My beloved cousin-sister Ginny gave this interesting metaphor for the next few years. "It's like the first time you see a turtleneck sweater, you first put your head through this sleeve and that, you put it on inside out, you find all the ways it doesn't fit. And then it does."
Whatever else we did wrong, we knew that there was a fragile but deep and lifelong bond. We didn't know where to put it, how to act on it, what mold it fit in, and ultimately decided there was no roadmap or mold. It was what it was. In 2007, I went to the wilds of Minnesota for the first time. I enjoyed a book arts tutorial at the Minnesota Center for Book Arts, and a few days with Joel and his wife, Ruth, downstate on the farm. I loved him, loved her, loved the beautiful and terrifying and unforgiving landscape that in May is a Sunday-school vision of heaven. We stayed close by email and the ether and occasional visits back and forth. Through horrible times for us both, and ultimately, a superlatively awful time for him when in the course of 8 months he lost to death both his youngest son and Ruth, his generous, brilliant, deep-down decent partner and wife. We had nothing to give each other but kindness.

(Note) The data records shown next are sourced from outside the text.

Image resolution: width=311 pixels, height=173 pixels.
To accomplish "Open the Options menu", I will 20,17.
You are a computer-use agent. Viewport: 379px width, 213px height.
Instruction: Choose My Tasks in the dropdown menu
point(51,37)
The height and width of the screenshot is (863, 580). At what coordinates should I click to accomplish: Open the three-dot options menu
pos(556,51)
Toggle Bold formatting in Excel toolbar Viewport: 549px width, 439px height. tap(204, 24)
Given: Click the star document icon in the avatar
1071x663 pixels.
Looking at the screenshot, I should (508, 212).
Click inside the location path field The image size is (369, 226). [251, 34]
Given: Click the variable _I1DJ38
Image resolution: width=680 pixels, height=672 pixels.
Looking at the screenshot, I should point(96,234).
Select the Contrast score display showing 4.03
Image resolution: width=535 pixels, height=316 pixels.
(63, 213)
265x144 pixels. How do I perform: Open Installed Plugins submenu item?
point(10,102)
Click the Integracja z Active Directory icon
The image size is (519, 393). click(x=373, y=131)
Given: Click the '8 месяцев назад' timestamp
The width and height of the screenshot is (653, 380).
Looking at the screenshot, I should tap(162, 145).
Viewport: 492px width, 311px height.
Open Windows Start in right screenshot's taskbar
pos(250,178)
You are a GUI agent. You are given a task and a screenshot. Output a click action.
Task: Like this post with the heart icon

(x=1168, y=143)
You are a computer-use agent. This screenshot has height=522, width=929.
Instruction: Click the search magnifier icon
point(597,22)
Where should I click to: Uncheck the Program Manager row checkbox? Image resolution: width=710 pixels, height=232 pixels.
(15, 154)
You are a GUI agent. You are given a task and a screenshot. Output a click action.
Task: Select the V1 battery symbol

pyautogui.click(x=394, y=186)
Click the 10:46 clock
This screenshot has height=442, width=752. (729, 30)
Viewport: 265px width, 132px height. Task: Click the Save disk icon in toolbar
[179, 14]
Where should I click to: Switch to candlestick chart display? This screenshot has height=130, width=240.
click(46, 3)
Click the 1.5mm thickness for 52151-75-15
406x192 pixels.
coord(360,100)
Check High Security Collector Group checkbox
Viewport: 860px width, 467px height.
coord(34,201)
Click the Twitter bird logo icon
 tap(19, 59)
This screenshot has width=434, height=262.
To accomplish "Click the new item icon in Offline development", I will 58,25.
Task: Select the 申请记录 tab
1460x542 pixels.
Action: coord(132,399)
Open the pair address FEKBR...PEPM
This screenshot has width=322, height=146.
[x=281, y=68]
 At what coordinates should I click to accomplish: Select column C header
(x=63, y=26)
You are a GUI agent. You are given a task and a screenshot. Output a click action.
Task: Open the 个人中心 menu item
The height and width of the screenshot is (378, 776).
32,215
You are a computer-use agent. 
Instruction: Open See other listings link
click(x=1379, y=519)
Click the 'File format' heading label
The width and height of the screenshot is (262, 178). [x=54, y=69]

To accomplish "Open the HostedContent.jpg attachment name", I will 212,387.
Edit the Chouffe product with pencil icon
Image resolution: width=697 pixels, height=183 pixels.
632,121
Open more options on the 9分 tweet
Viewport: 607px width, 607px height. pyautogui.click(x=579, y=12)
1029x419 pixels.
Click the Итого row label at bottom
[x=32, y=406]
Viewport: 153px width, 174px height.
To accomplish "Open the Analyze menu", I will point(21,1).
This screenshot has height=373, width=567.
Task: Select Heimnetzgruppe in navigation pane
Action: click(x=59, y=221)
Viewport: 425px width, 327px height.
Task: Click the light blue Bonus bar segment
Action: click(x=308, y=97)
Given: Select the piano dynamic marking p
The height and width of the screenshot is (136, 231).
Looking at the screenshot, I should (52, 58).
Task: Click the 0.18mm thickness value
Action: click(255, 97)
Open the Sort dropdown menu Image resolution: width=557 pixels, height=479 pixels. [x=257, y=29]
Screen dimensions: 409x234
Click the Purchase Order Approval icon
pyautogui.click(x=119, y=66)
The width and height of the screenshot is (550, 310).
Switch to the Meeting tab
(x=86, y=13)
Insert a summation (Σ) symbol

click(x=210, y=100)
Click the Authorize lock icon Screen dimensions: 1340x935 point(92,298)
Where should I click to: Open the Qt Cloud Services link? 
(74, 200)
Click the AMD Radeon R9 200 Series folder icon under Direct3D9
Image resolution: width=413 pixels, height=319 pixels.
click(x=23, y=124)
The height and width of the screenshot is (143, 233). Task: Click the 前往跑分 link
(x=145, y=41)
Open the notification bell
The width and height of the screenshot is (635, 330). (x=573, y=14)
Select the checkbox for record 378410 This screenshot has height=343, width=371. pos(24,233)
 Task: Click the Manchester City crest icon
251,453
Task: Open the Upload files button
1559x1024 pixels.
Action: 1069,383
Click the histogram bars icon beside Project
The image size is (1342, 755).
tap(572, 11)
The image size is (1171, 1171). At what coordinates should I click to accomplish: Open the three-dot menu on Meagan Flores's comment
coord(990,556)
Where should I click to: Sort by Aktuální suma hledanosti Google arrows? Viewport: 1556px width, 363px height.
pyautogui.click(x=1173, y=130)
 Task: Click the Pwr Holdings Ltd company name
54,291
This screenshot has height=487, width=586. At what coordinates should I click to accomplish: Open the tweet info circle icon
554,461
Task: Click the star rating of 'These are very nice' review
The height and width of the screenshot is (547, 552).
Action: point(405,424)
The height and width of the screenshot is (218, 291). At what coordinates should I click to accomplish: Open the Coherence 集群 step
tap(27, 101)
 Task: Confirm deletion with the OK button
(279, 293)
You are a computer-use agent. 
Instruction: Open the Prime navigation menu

"Their hearts went out to the lonely, to the grieving. They did not let their shyness stand in the way of kindness and charity, because that was how they were raised. Kindness is a constant presence in America. In the same spirit I walk around St. Paul and think... this a great country, and it wasn't made by angry people. I love this country and that's the kind of dumb discovery you make when you're older." -- Garrison Keillor
So I went to Minnesota, to be with Joel to explore what it was like to be with the lifelong icon of love, free and adult, a novelty for us. It was perfectly imperfect. The bond is there. It can't be more than it is but it will never be less. We have tentative plans for him to return to California in August, which will be the 40th anniversary of our first meeting, on the very same California beachside soil. A bit of Minnesota will follow with him, though, a bit of San Francisco with me, our whole separate history will of course be present.
I hope to go back to Minnesota again, too. Maybe there will be a cover story through book arts, teaching or learning, but it will be about Joel. Still, there is another dream. I hope to time it so that we can spend a night in Mee-nee-ap-oh-lis and we can catch Prairie Home Companion in person. During all those years apart I feel I was preparing, all unaware, for my visits to Minnesota through Keillor's voice, his messages from another planet. I had no idea I would ever have a Minnesota link.
I'm going through a periodic affair of the heart with Garrison Keillor, it happens semi-annually. Actually, when I hear Joel talk, his pauses, his thoughtfulness in what he says, I hear Keillor. Or vice versa. And now I have a tiny sense of home when I hear about Lake Wobegon. Who knew. It's wonderful and karmic and totally in keeping with the weird and wonderful reconnection and the circle of life.
Actually, I just love old geeks.
"I was afraid of living an ordinary life and I realize that's what we all get. We all live an ordinary life and it's good enough." -- Garrison Keillor
As we say in Lake Wobegon, it could have been worse.